## **Combining predictions and rules**

|                         | Statistical models                                | Rule-based systems                               |
|-------------------------|---------------------------------------------------|--------------------------------------------------|
| **Use cases**           | application needs to generalize based on examples | dictionary with finite number of examples        |
| **Real-world examples** | product & person names, subject/object relations  | countries of the world, cities, drug names, etc. |
| **spaCy features**      | entity recognition, dependency parser, pos tagger | tokenizer, `Matcher`, `PhraseMatcher`            |

**What rule-based matching looked like**

In [1]:
# Initialize with the shared vocab
import spacy
from spacy.matcher import Matcher

nlp = spacy.load("en_core_web_sm")
matcher = Matcher(nlp.vocab)

In [2]:
# Patterns are lists of dictionaries describing the tokens
pattern = [
  { "LEMMA": "love" },
  { "POS": "VERB" },
  { "LOWER": "cats" }
]
matcher.add("LOVE_CATS", [pattern])

In [3]:
# Operators can specify how often a token should be matched
pattern = [
  { "TEXT": "very" },
  { "OP": "+" },
  { "TEXT": "happy" }
]
matcher.add("VERY_HAPPY", [pattern])

In [4]:
doc = nlp("I love cats and I'm very very happy")
matches = matcher(doc)

In [6]:
print("Matches:", [doc[start:end].text for match_id, start, end in matches])

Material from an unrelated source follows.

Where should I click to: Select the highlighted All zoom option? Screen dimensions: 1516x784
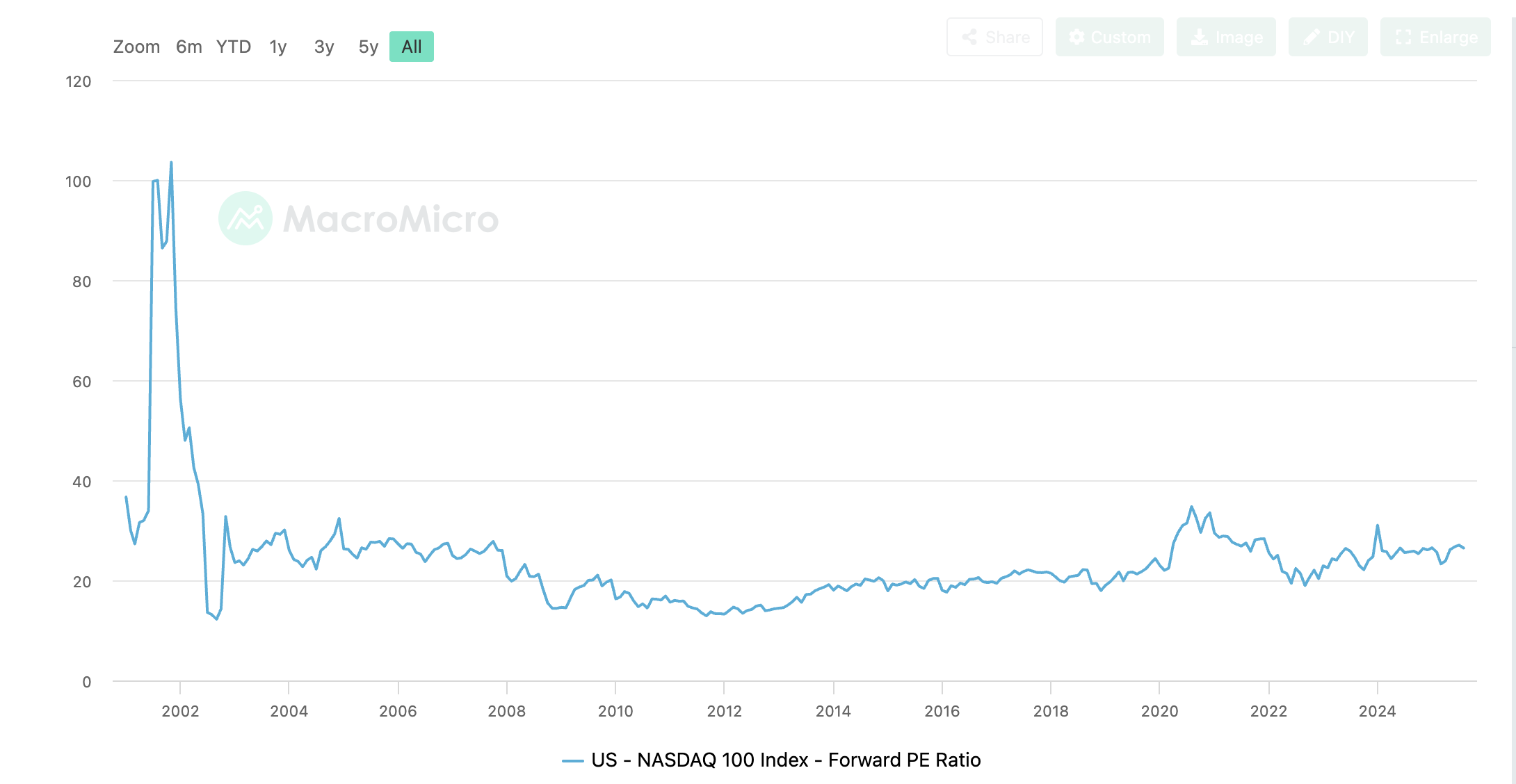click(x=411, y=47)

Matches: ['very very happy']


**Adding statistical predictions**

In [8]:
matcher = Matcher(nlp.vocab)
matcher.add("DOG", [[{ "LOWER": "golden" }, { "LOWER": "retriever" }]])
doc = nlp("I have a Golden Retriever")

for match_id, start, end in matcher(doc):
  span = doc[start:end]
  print("Matched span:", span.text)

  # Get the span's root token and root head token
  print("Root token:", span.root.text)
  print("Root head token:", span.root.head.text)

  # Get the previous token and its POS tag
  print("Previous token:", doc[start - 1].text, doc[start - 1].pos_)

Matched span: Golden Retriever
Root token: Retriever
Root head token: have
Previous token: a DET


### **Efficient phrase matching**

- `PhraseMatcher` like regex or keyword search - but with access to the tokens
  - Helpful tool in finding sequences of words in data
- Takes `Doc` object as patterns
- More efficient and faster than the `Matcher`
- Great for matching large word lists

In [9]:
from spacy.matcher import PhraseMatcher
nlp = spacy.load("en_core_web_lg")
matcher = PhraseMatcher(nlp.vocab)

In [10]:
pattern = nlp("Golden Retriever")
matcher.add("DOG", [pattern])
doc = nlp("I have a Golden Retriever")

In [11]:
# Iterate over the matches
for match_id, start, end in matcher(doc):
  # Get the matched span
  span = doc[start:end]
  print("Matched span:", span.text)

Matched span: Golden Retriever